TASK DESCRIPTION - Reproduce the material below, swapping every "Identify the location of" for "Find the position of" and leaving everything else unchanged.

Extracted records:
*****

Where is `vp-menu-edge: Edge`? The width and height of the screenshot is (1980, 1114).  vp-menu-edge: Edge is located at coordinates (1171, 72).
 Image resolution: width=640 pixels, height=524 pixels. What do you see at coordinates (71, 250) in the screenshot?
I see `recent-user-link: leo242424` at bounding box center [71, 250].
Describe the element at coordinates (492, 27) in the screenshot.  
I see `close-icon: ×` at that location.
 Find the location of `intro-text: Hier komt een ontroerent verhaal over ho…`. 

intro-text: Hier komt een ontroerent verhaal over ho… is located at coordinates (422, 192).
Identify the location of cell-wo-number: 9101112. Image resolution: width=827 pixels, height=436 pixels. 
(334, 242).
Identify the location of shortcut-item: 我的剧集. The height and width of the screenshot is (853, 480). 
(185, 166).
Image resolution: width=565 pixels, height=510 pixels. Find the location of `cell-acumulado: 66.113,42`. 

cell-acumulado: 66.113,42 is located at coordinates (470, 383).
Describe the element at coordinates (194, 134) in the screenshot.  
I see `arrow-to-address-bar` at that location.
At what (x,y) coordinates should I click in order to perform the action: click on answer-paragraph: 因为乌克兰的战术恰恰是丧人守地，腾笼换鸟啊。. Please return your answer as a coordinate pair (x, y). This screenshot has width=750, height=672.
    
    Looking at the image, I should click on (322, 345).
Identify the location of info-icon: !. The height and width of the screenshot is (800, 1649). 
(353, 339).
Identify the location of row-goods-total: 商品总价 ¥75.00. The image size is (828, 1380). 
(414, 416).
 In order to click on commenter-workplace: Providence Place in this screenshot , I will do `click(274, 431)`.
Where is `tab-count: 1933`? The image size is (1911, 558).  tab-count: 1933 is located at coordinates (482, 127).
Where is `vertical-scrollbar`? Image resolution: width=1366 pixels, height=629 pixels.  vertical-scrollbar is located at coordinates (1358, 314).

*****

REPLY TO THE TASK -
Where is `vp-menu-edge: Edge`? The width and height of the screenshot is (1980, 1114).  vp-menu-edge: Edge is located at coordinates (1171, 72).
 Image resolution: width=640 pixels, height=524 pixels. What do you see at coordinates (71, 250) in the screenshot?
I see `recent-user-link: leo242424` at bounding box center [71, 250].
Describe the element at coordinates (492, 27) in the screenshot.  
I see `close-icon: ×` at that location.
 Find the location of `intro-text: Hier komt een ontroerent verhaal over ho…`. 

intro-text: Hier komt een ontroerent verhaal over ho… is located at coordinates (422, 192).
Find the position of cell-wo-number: 9101112. Image resolution: width=827 pixels, height=436 pixels. 
(334, 242).
Find the position of shortcut-item: 我的剧集. The height and width of the screenshot is (853, 480). 
(185, 166).
Image resolution: width=565 pixels, height=510 pixels. Find the location of `cell-acumulado: 66.113,42`. 

cell-acumulado: 66.113,42 is located at coordinates (470, 383).
Describe the element at coordinates (194, 134) in the screenshot.  
I see `arrow-to-address-bar` at that location.
At what (x,y) coordinates should I click in order to perform the action: click on answer-paragraph: 因为乌克兰的战术恰恰是丧人守地，腾笼换鸟啊。. Please return your answer as a coordinate pair (x, y). This screenshot has width=750, height=672.
    
    Looking at the image, I should click on (322, 345).
Find the position of info-icon: !. The height and width of the screenshot is (800, 1649). 
(353, 339).
Find the position of row-goods-total: 商品总价 ¥75.00. The image size is (828, 1380). 
(414, 416).
 In order to click on commenter-workplace: Providence Place in this screenshot , I will do `click(274, 431)`.
Where is `tab-count: 1933`? The image size is (1911, 558).  tab-count: 1933 is located at coordinates (482, 127).
Where is `vertical-scrollbar`? Image resolution: width=1366 pixels, height=629 pixels.  vertical-scrollbar is located at coordinates (1358, 314).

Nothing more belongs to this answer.